"Unpolitische Orte?": Studierende erforschen Sportstätten
Ein vom Bund finanziertes Forschungsprojekt richtet sich an Schüler und Studierende. Bei "Unpolitische Orte? Sportstätten und ihre gesellschaftliche Bedeutung" geht es darum, die Geschichte hinter alltäglichen Orten erforschen.
Einige Kinder rennen auf dem Kunstrasenplatz einem Fußball hinterher, ein Jogger müht sich ab - schwitzend auf der Aschenbahn. Gut ein Dutzend Studierende der Universität Oldenburg spazieren zusammen mit dem Historiker Lorenz Peiffer über das weitläufige Gelände der Hössensportanlage in Westerstede. "Wenn man die alten Kampfschriften von den Nazis hier liest, dann wird immer herausgestellt, dass es in Westerstede keinen Widerstand gegen die Nazis gab, die hier ja ab 1930 sehr aktiv waren", erzählt Peiffer.
Nazis nutzten Hössensportzentrum Westerstede für Aufmärsche
Lorenz Peiffer erklärt den Studierenden wie der Platz in der Nazizeit für Aufmärsche genutzt wurde. Danach zeigt er historische Bilder und Dokumente. Der Sport- und Geschichtsstudent Till Meyerhoff mag diese Art des Lernens, Bilder von damals mit dem Zustand heute zu vergleichen: "Das Einzige, was mich hier jetzt noch an die Nazizeit erinnern könnte, war dieser alte Bau, der noch so eine Nazistruktur aufweist, aber sonst erkennt man ja nichts mehr von früher."
Ein Gebäude sticht aus den modernen Bauten heraus. Die Sporthalle mit gemauerten Säulen aus rotem Backstein - finanziert in den 1930er-Jahren von den Nationalsozialisten. Die Bedingung: Die Partei darf Platz und Halle für ihre Zwecke nutzen. So war die Halle zeitweise Sammellager für Möbel von deportierten und ermordeten Juden. Heutzutage weiß das kaum jemand. Die Geschichtsstudentin Jule Möllmann wünscht sich eine Gedenktafel: "Ich finde es ganz interessant, sowas zu wissen, wenn man an daran vorbeiläuft."
Oldenbugische Landschaft will Geschichtsbewusstsein schärfen
In den kommenden Monaten kommen die Studierenden zum Zuge. Sie wälzen selbst alte Dokumente und werten diese aus. Zusätzlich forschen einige Schulklassen aus der Region über verschiedene Sportstätten in der Zeit von 1930 bis 1970. Die Oldenburgische Landschaft möchte so das Geschichtsbewusstsein schärfen, sagt der Initiator Uwe Meiners. Sportstätten seien unterschätzte politische Orte: "Es ist immer wieder festzustellen, dass der Sport als ein unschuldiges Kind betrachtet wird. Dazu gehören auch die Sportstätten. Die Sportstätten sind Unschuldslämmer.
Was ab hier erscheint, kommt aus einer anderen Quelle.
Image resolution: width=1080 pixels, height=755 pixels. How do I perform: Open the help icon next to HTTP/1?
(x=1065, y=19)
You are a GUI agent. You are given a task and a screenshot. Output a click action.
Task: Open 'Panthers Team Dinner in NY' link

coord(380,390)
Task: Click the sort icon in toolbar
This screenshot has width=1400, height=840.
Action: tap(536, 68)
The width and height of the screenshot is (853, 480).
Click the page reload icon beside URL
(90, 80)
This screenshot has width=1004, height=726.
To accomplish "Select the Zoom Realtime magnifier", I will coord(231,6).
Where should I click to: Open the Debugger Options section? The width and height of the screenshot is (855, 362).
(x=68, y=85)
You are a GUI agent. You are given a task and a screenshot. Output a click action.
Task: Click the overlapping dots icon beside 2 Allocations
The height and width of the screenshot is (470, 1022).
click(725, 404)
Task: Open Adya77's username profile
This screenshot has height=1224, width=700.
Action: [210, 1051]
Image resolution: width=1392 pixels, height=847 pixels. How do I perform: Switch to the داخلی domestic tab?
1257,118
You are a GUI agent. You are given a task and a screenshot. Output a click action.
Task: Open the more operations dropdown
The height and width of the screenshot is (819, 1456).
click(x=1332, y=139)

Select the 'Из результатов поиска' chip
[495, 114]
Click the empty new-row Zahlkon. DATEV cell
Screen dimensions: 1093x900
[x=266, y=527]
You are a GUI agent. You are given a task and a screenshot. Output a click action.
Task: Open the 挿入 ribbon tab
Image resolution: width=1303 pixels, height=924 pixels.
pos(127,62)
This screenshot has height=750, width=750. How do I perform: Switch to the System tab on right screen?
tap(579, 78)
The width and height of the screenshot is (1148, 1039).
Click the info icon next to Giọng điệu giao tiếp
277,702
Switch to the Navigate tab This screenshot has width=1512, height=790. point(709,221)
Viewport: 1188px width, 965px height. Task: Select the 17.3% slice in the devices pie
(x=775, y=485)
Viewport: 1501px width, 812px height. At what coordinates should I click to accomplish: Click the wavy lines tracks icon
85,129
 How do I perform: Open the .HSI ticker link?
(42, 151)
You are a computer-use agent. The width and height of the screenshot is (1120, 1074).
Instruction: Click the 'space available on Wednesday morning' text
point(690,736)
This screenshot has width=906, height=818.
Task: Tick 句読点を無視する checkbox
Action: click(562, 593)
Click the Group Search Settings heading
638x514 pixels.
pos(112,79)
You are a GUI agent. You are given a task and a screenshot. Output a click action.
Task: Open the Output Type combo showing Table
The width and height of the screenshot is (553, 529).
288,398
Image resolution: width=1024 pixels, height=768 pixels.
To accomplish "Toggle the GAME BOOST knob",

Wenn es denn so wäre, wäre es ja schön, aber sie sind nicht so unschuldig. Und wenn man sich die Hössensportanlage in Westerstede anschaut, findet man treffliche Beispiele dafür, dass das Unschuldigsein unberechtigt ist."
Forschung soll sich in den privaten Bereich fortsetzen
Wenn die jungen Leute sich mit den örtlichen Sportstätten befassen, können sie daraus allgemeine geschichtliche Entwicklungen ablesen, sagt der Landschaftspräsident. Außerdem hofft er, dass die Forschenden zu Hause in ihren Familien historische Dokumente finden, wie Fotos, Briefe oder amtliche Dokumente. "Wir wollen, dass die jungen Leute tatsächlich in der eigenen Familie nachfragen. Wie war das eigentlich? Oma hat doch auch fleißig Sport getrieben. Da gibt es doch Fotos von ihr. Das ist so die eher emotionale Seite des Alltags, die in den Familien existiert, aber die in der Forschung und auch in der Öffentlichkeit meistens bisher gar nicht so groß zur Kenntnis genommen worden ist", meint Meiners.
Ergebnisse des Projekts sollen öffentlich präsentiert werden
Die Studentin Jule Möllmann ist neugierig geworden. Sie möchte in ihrem Sportverein in ihrem Heimatort bei Osnabrück über die Zeit des Nationalsozialismus forschen: "Ich habe schonmal geguckt. In unserer Vereinschronik wird das kurz erwähnt, aber ich habe noch nicht so viele Informationen dazu. Das finde ich auch ganz spannend."
Die Forschenden bekommen Hilfe von der Oldenburgischen Landschaft und im nächsten Jahr präsentieren sie dann der Öffentlichkeit ihre Ergebnisse. Geplant sind Ausstellungen, Podcasts und auch ein eigener Bildband.